Any other ideas? The array already persists on disk with a LSM tree, I would like to have an in memory copy for fast access.

Answer 1

I am not familiar with yottastore or how NVMEs work. However, let's assume the following (correct me if I am wrong):

You have:

• 64 bit pointer
• 32 bit of metadata

You don't need the hash, I assume, that was only part of your proposed solution?

Instead of a normal btree you could use a critbit tree.

Critbit trees are like btree but the key (= 64bit pointer) is not stored in full. Instead, for all entries whose keys share a common prefix, this prefix is stored only once in memory. E.g. with 8 bit keys, k1=0100010 and k2 = 01000100 there would be one node that stores the common 5 bit prefix 01000 and that has two children k1=010 and k2=100. That way you store only 5 + 2x3 = 11 bits instead of 2x8=16.
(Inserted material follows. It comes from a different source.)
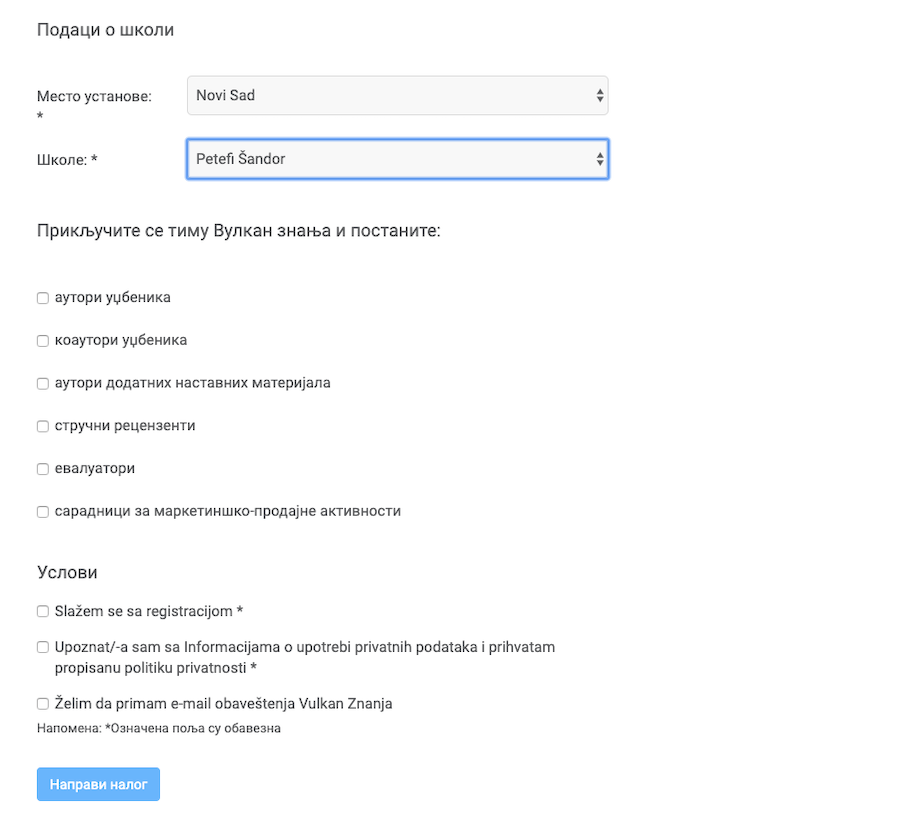Tick сарадници за маркетиншко-продајне активности checkbox

[42, 511]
As a result you have to store probably only 16-32 bit per pointer + 32bit metadata.

Another big advantage is that you never need rehashing or rebalancing of any sort, that means lookup times and insert/delete times are very predictable. Concurrency can be implemented with a copy-on-write scheme that copyies only one node.

Variant: >2 children per node I think a classic critbit tree has only two children per node. As an optimization (faster & less memory overhead) you can try to split with 2 or more bits per node, i.e. 4 children (or 8 children for 3 bits).

Variant: Prefix sharing btree Just like a normal btree with "n" entries per (leaf) node, but for each leaf node you determine the longest common prefix dynamically and store the for each entry only a 32bit or 16bit value (assuming that all entries in a node typically have a common 32bit or 48bit prefix).

I have an critbit implementation in Java available here.

Answer 2

For each 16 TB ssd, you have 40 GB of RAM. I don't know the prices of server-grade hardware, but with consumer-grade one, 40 GB RAM is about \$100, while 16 TB SSD is about \$1000.

Maybe you just need to make a more balanced system instead of spending money on developers in order to make a small economy on hardware?